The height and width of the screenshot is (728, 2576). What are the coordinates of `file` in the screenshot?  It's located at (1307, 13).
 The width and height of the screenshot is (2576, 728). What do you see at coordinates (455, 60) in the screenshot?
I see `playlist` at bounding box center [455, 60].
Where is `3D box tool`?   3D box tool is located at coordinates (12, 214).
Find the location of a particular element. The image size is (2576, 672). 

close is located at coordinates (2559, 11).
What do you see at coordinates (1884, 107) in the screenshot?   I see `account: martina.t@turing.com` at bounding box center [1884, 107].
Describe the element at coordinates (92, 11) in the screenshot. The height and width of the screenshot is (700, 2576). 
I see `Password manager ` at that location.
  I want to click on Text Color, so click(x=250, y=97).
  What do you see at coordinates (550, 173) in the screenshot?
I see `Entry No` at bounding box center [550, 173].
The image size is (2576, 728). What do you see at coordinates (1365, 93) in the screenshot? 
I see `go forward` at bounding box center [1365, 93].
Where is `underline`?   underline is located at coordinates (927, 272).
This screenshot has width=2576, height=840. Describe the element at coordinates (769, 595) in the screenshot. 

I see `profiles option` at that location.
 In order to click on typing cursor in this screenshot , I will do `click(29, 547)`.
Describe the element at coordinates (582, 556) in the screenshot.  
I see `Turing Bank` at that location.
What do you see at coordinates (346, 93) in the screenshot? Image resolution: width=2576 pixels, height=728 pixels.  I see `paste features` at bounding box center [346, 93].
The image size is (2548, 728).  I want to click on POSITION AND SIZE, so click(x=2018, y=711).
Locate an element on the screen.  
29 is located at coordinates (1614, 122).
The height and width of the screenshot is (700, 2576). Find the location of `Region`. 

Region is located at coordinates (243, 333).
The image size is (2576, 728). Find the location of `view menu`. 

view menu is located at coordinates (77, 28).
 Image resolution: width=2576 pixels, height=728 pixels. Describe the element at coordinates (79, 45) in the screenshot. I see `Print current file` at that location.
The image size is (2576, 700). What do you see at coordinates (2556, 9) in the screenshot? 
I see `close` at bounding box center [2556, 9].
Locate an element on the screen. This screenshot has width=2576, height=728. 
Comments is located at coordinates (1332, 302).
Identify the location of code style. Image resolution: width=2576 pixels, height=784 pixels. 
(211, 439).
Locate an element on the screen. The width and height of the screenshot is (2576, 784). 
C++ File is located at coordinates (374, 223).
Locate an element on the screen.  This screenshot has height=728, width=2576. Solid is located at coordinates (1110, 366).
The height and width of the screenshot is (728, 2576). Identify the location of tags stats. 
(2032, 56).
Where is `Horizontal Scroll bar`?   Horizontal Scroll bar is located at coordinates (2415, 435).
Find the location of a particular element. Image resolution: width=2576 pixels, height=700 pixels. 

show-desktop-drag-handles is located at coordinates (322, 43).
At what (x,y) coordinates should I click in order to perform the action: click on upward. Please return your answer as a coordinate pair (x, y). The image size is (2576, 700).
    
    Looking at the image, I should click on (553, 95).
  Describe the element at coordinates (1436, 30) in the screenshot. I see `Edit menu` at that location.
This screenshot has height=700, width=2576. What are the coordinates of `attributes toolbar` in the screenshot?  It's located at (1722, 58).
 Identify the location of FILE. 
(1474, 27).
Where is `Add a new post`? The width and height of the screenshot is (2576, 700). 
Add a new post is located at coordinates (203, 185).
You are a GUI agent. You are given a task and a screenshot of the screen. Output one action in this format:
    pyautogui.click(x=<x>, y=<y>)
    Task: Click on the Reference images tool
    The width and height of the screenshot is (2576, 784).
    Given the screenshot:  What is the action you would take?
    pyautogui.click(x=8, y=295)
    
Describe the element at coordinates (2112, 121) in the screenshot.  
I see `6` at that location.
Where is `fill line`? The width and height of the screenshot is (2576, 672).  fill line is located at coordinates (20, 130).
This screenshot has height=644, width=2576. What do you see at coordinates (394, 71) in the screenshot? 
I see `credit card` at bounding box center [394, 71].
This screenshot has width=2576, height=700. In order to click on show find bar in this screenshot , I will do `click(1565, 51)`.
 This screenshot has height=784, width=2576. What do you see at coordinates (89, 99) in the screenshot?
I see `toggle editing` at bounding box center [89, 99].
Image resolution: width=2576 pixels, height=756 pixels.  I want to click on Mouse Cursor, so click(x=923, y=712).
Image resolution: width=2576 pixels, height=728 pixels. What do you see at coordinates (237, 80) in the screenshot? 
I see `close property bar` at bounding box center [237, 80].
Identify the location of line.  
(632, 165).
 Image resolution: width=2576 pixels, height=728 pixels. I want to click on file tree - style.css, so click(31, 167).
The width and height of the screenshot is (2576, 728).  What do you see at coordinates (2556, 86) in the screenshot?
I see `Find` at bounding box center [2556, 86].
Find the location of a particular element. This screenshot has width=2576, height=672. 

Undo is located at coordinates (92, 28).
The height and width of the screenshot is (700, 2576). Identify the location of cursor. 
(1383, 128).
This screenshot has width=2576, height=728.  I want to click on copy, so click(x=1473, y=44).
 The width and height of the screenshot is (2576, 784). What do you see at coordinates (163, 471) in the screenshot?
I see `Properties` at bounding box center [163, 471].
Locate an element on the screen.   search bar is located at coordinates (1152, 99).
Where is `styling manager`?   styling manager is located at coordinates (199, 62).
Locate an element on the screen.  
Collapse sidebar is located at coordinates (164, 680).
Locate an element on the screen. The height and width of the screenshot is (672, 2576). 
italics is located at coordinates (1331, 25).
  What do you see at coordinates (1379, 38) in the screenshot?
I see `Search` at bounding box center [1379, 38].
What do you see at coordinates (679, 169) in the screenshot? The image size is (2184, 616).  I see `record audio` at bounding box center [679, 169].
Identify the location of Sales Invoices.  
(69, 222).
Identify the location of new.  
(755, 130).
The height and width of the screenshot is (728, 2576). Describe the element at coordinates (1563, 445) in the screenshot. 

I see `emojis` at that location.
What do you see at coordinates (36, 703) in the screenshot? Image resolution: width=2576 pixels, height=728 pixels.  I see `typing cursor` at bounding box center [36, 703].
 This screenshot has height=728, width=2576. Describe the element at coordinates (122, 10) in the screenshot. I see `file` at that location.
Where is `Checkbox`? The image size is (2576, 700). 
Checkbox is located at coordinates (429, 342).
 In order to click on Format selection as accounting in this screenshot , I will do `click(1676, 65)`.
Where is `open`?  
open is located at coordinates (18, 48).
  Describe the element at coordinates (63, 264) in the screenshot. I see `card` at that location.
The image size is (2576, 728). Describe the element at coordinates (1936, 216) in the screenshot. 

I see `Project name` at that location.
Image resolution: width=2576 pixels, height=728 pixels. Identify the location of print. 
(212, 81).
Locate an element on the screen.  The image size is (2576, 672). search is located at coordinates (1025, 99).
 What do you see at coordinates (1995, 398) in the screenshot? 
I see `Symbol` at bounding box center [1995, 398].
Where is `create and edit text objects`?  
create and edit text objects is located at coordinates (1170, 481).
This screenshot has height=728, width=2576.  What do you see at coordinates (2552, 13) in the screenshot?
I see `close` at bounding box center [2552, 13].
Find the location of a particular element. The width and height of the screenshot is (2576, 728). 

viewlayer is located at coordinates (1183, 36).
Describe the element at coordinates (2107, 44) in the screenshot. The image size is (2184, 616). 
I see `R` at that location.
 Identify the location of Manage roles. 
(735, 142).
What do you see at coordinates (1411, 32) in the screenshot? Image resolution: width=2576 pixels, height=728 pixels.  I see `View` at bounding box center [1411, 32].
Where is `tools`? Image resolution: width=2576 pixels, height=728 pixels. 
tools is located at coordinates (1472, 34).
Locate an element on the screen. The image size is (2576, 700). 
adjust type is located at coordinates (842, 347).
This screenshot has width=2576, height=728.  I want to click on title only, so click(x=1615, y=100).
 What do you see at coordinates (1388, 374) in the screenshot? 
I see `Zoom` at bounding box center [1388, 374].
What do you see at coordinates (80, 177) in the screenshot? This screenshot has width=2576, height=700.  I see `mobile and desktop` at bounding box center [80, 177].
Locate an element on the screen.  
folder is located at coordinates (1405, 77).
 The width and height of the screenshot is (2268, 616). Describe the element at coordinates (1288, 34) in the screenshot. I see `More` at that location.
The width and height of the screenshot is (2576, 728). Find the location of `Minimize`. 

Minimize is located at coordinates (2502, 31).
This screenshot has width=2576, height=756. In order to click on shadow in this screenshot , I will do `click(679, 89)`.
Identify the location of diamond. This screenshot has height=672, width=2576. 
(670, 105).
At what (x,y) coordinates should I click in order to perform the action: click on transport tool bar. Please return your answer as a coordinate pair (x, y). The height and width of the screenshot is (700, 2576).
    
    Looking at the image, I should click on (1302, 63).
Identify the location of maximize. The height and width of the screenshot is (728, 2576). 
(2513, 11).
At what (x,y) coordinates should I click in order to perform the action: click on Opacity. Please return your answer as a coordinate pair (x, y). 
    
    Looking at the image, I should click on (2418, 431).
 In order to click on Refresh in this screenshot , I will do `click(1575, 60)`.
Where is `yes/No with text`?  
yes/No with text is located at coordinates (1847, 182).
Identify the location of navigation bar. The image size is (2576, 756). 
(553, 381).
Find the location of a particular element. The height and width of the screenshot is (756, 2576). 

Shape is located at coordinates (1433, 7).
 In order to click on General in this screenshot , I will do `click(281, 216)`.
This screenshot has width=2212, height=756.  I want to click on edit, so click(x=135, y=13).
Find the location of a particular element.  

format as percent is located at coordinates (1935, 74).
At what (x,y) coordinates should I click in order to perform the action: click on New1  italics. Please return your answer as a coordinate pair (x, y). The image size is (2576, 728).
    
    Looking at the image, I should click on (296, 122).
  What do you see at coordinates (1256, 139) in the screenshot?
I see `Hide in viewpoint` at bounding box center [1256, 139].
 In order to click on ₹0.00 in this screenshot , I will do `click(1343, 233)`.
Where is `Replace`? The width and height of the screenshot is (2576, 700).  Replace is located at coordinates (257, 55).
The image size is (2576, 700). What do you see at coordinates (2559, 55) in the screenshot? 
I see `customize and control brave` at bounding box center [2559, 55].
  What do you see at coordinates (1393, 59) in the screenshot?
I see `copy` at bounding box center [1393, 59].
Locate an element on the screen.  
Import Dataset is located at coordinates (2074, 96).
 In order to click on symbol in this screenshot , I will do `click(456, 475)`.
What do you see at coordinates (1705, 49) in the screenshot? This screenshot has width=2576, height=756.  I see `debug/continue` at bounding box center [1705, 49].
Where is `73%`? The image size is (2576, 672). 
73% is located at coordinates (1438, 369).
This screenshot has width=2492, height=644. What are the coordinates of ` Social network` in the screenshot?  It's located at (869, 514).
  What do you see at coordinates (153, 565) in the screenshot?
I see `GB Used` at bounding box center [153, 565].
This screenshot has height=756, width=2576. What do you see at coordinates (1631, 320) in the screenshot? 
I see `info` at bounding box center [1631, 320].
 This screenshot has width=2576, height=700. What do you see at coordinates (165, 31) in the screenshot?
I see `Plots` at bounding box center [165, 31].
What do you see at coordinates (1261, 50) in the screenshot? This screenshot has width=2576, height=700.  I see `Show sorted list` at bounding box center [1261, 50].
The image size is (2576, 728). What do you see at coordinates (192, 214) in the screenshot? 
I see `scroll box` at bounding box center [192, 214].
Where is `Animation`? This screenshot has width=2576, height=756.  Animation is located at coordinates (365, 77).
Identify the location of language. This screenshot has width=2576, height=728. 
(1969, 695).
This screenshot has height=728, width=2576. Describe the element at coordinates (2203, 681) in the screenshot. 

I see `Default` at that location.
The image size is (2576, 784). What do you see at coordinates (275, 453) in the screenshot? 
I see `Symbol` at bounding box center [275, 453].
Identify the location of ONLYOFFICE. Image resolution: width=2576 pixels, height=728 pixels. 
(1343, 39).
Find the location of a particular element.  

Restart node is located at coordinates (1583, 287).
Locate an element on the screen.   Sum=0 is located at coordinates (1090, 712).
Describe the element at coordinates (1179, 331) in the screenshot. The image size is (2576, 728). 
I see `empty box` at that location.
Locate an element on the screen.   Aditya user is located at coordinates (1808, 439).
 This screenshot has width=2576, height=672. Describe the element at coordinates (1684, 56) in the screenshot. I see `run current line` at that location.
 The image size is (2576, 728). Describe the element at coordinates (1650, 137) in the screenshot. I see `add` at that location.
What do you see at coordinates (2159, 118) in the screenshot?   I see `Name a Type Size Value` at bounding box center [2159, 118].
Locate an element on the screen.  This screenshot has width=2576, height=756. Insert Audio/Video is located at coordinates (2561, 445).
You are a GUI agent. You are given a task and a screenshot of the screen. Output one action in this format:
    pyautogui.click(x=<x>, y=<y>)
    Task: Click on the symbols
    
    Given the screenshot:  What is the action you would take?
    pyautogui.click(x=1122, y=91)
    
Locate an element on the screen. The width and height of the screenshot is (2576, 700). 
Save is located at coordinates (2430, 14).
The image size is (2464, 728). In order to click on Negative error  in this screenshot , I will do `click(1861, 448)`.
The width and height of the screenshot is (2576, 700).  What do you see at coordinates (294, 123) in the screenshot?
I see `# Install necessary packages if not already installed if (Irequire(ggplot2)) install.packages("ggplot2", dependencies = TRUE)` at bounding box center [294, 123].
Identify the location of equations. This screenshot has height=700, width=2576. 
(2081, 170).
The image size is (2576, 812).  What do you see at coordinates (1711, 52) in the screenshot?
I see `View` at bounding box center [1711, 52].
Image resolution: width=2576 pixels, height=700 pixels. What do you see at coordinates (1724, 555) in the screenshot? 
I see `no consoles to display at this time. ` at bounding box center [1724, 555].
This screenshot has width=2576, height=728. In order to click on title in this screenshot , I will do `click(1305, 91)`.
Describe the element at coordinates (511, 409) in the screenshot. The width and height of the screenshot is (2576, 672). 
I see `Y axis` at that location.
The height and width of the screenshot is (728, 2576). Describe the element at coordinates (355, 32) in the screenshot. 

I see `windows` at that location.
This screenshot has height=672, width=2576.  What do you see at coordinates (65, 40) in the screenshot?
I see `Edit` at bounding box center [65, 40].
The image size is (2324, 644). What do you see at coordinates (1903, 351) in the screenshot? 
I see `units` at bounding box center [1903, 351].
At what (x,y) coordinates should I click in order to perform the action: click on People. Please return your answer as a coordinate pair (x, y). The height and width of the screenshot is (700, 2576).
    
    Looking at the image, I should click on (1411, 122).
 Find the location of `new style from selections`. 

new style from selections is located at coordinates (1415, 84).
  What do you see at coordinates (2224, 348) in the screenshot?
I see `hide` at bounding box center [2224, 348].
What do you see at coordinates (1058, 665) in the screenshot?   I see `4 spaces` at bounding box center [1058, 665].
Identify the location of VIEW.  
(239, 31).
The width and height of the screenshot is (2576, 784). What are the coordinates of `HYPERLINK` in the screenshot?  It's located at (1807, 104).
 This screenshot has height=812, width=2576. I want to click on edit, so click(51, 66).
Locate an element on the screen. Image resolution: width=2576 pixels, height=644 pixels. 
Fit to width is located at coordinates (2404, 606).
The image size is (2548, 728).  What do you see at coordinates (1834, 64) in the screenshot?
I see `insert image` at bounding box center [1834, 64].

□ □ □ □ □

Your objective | Reproduce the rows above without any changes, beginning at the line containing "Image resolution: width=2576 pixels, height=700 pixels. What" and ending after the line containing "This screenshot has width=2576, height=728. In".

Solution for this problem |
Image resolution: width=2576 pixels, height=700 pixels. What do you see at coordinates (1724, 555) in the screenshot? 
I see `no consoles to display at this time. ` at bounding box center [1724, 555].
This screenshot has width=2576, height=728. In order to click on title in this screenshot , I will do `click(1305, 91)`.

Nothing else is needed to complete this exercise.